● **TASK PROMPT**: Find the line that contains "You are a computer-use agent. Screen" in the records below, then repeat exactly that line and each one after it, leaving pictures out.

• • • • • • •

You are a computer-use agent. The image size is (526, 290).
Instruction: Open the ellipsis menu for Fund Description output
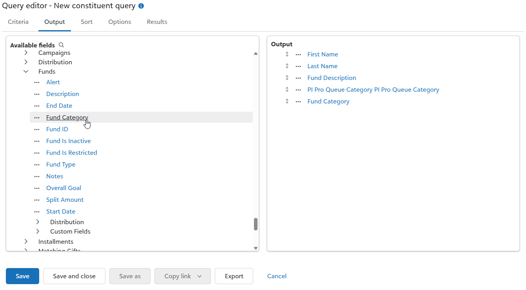[297, 78]
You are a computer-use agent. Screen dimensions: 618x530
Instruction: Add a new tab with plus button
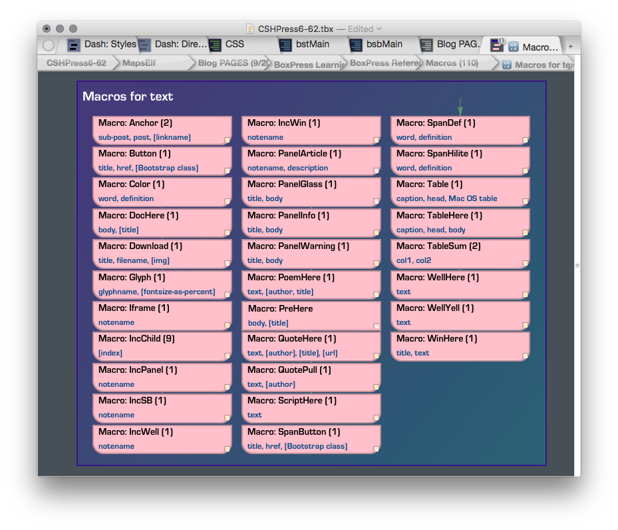tap(570, 46)
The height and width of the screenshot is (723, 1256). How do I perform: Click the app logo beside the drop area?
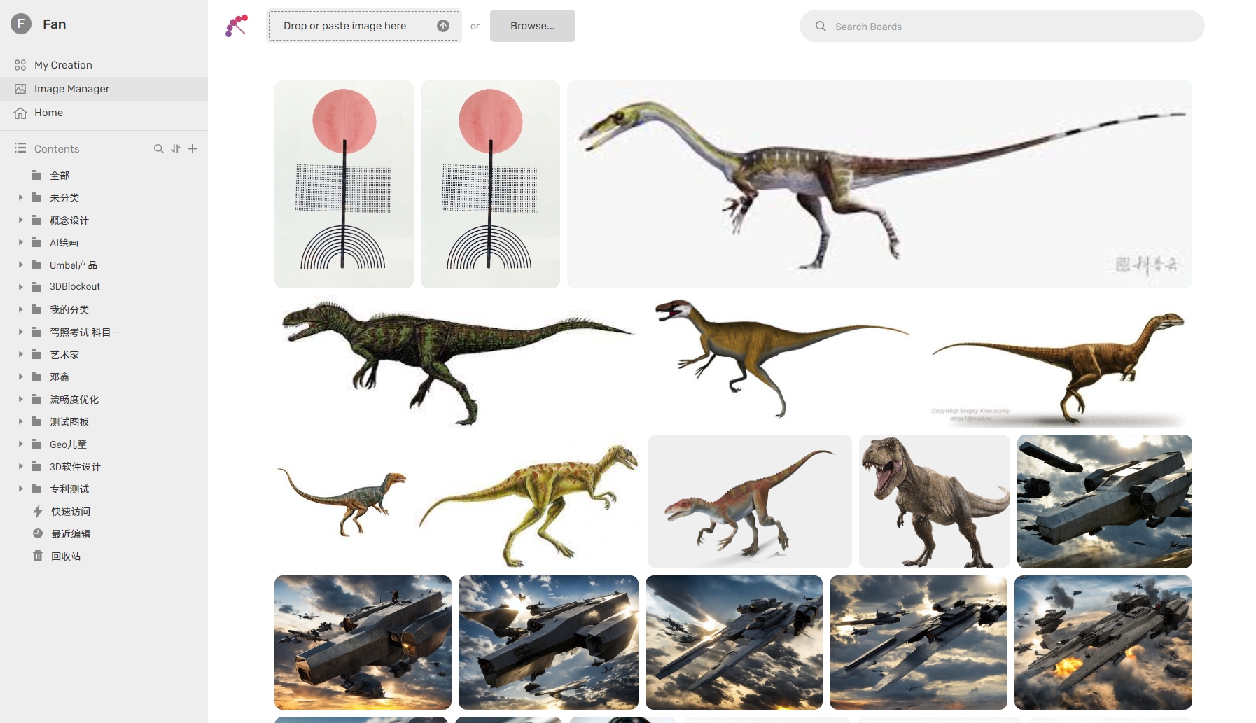237,26
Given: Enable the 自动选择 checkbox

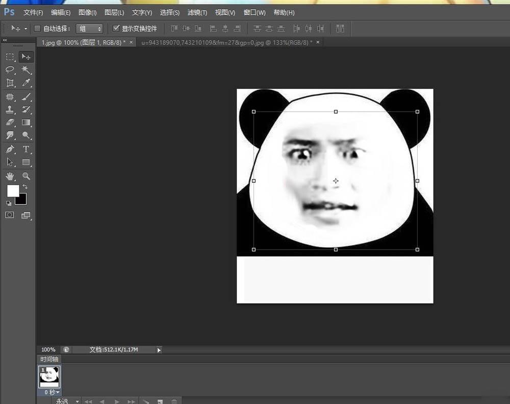Looking at the screenshot, I should 37,29.
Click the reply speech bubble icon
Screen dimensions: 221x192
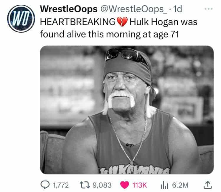point(45,185)
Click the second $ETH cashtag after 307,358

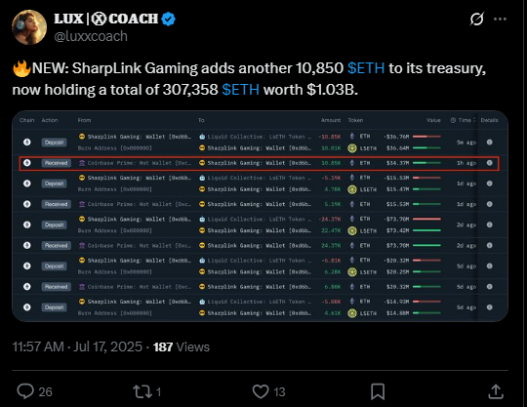pos(241,90)
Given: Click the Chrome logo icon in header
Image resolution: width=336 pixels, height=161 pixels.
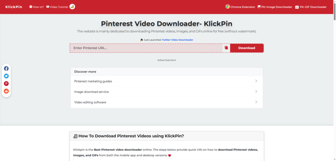Looking at the screenshot, I should 227,7.
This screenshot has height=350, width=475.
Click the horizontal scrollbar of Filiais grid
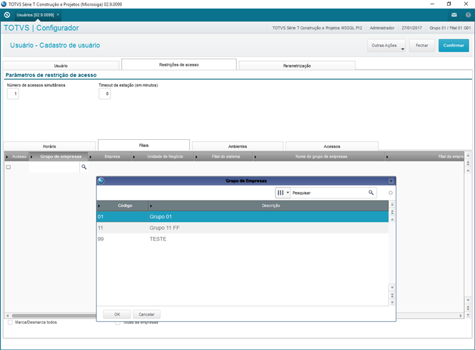coord(53,316)
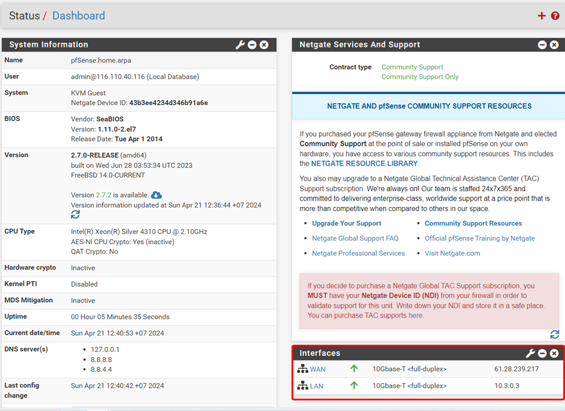Click the red plus add widget icon

(541, 16)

• • • • • • •

● **ANSWER SECTION**:
You are a computer-use agent. Screen dimensions: 618x530
Instruction: Add a new tab with plus button
tap(570, 46)
The height and width of the screenshot is (723, 1256). How do I perform: Click the app logo beside the drop area?
237,26
Given: Enable the 自动选择 checkbox

Looking at the screenshot, I should 37,29.
Click the reply speech bubble icon
Screen dimensions: 221x192
point(45,185)
Click the second $ETH cashtag after 307,358

pos(241,90)
Given: Click the Chrome logo icon in header
Image resolution: width=336 pixels, height=161 pixels.
Looking at the screenshot, I should 227,7.
This screenshot has height=350, width=475.
Click the horizontal scrollbar of Filiais grid
coord(53,316)
Click the red plus add widget icon

(541, 16)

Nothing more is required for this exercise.